But for the past couple of quarters, they have been struggling with mid-single-digit growth as economic uncertainties grew.

There’s a big opportunity wrapped inside this problem, say Abheek Singhi, Amitabh Mall and Karishma Bhalla of the Boston Consulting Group.

The predicament proffers a chance for consumer firms to introspect, review practices, embrace change and reinvent themselves, they suggest in a report brought out along with the Confederation of Indian Industry (CII) on Wednesday.

The altering macroeconomic environment and cyclical fluctuations can morph into game-changers, the trio believes.

The report said 90% of the consumer companies surveyed believe all this means there will be a change in the top three pecking order in the organised space over the next five years.

Therefore, companies need to make their value chain more agile by leveraging local sourcing, Singhi, Mall and Bhalla advise.

For instance, by tying up with tomato farmers in Karnataka and Punjab for its ketchup range, Hindustan Lever has brought down the share of imported tomatoes from 100% to less than 20% in four years.

Similarly, PepsiCo has tied up with farmers in Punjab for potato supplies, reducing uncertainty in its supply chain.

Companies also need to work on improving brand recall, they said.

Jayant Singh, executive vice-president - marketing, GlaxoSmithKline Consumer Healthcare, concurs. “If you have a strong brand recall, then consumers will gravitate to your brand in uncertain times. Also, it will prove to be bang for the buck and thus can really help the company,” he said.

Experts say typically, in a tough environment, companies get more conservative and abandon all attempts to change.

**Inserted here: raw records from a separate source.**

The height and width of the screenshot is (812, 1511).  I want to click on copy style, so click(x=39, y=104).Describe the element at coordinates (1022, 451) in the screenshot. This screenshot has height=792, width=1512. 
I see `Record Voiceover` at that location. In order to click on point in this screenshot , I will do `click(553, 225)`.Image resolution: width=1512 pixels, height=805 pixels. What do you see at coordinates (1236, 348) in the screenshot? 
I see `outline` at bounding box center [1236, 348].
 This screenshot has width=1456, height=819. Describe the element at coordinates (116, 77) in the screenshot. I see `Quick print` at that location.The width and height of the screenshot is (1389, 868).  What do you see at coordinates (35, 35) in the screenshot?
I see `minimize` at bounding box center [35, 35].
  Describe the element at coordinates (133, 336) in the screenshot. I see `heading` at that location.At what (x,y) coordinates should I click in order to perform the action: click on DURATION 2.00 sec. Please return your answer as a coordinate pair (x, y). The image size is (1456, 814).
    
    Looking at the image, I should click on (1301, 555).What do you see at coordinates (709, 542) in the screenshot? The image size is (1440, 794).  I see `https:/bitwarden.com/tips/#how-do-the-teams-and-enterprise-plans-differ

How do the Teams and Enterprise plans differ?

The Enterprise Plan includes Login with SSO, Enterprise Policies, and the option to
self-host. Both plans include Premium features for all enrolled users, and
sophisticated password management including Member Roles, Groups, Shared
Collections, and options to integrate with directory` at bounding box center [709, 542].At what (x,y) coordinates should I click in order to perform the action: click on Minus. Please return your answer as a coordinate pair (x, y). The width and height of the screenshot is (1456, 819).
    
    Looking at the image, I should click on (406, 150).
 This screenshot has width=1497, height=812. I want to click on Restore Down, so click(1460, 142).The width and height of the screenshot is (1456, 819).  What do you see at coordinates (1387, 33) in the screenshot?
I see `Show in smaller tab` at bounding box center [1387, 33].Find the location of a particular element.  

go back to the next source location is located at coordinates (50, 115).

But this is the time for retailers to experiment with store formats, assortment mix, shopping experience and discount strategy to find out what consumers want, they suggest.

The report said going ahead, the ‘Gen I’ – consumers who have grown up after the 1990s – will be the growth driver for FMCGs as they will constitute about 72% of the working population by 2020.

Mall said companies that thrive are typically the ones that can use these uncertain times to reinvent.

“Globally, we have seen players like Chrysler, General Motors, GE and IBM have done that.”